Barometric Aiding
I have been flying a Cessna 172SP with an old-school Bendix stack and unlike the Garmin GPS and S-Tec autopilots that I am used to flying, I need to enter the altimeter setting into the KLN 94 GPS and the KAP 140 Autopilot. Most of the GPS systems in GA aircraft use Barometric Aiding to assist in detecting integrity anomalies. Most Garmin units interface directly with the altitude encoder to provide baro-aiding, but other units require the pilot to enter the local altimeter setting. AOPA has an article that lists non-WAAS GPSs that have baro-aiding. WAAS-enabled GPS units do not rely on RAIM so they do not rely on baro-aiding.
As usual, John D Collins has an excellent discussion of this.

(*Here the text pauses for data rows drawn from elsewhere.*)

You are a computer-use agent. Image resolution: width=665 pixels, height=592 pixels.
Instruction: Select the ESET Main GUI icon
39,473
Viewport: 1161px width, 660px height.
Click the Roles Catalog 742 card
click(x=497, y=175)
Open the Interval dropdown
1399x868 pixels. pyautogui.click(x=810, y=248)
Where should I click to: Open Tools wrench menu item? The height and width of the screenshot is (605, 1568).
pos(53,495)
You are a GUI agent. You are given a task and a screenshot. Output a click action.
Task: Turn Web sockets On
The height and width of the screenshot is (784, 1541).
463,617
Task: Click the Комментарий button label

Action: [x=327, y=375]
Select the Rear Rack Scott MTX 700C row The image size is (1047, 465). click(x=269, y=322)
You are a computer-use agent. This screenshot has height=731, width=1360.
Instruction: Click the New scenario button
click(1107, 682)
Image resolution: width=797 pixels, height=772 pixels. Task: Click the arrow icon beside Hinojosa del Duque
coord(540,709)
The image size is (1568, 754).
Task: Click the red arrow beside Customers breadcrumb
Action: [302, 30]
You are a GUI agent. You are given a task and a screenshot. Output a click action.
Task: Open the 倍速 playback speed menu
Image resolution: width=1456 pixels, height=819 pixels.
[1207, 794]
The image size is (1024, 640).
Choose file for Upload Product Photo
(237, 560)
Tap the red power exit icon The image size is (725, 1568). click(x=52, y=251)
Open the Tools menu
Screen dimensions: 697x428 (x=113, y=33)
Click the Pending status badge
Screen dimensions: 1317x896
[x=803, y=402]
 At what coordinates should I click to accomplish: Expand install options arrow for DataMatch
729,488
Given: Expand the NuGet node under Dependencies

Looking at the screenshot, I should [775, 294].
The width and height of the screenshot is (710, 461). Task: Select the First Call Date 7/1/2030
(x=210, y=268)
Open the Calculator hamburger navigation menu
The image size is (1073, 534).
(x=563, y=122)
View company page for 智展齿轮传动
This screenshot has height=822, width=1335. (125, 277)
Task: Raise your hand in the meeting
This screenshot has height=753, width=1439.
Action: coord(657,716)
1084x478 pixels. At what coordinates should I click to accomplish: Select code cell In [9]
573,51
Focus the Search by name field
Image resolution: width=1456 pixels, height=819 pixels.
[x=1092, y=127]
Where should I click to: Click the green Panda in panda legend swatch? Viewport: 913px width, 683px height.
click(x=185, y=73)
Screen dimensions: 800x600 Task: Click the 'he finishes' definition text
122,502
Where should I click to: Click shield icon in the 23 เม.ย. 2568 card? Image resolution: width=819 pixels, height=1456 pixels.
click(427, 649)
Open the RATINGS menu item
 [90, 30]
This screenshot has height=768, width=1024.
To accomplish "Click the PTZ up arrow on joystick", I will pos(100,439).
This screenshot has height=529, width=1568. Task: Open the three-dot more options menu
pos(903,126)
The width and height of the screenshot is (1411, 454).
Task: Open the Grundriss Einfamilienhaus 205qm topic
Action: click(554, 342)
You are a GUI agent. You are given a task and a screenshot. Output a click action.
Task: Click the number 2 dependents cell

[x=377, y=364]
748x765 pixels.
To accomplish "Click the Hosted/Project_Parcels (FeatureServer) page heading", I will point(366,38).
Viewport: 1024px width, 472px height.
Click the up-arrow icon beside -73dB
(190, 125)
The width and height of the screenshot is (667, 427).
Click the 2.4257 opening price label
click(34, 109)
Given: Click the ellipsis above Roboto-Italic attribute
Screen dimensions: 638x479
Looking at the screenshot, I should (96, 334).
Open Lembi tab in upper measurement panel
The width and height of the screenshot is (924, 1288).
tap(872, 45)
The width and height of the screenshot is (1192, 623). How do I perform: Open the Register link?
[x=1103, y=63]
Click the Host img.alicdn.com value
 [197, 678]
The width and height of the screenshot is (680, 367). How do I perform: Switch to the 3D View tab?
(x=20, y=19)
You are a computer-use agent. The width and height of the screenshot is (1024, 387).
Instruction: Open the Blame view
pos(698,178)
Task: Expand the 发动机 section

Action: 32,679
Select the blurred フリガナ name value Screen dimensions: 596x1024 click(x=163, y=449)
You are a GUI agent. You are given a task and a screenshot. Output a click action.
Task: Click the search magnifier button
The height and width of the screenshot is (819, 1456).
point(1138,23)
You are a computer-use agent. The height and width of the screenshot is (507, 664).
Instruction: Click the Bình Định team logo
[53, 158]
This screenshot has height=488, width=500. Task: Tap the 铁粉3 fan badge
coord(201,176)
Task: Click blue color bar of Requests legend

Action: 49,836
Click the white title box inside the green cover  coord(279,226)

With WAAS, the calculations are determined by the WAAS system as each ground station that measures its position via the GPS satellites is at a know location, and the error can be determined one satellite at a time. This integrity data is uplinked to the WAAS satellites and is broadcast as part of the WAAS correction messages. So the WAAS system itself is determining the integrity information via explicit measurement and passing it on to the WAAS receiver to determine the HPL.
The autopilot has an altitude capture and hold function where you can select an altitude and climb or descend rate and the autopilot will adjust the elevators to capture the rate and altitude. You still need to set the appropriate power for a climb or descent. You need to enter the altimeter setting so it knows where to stop or hold.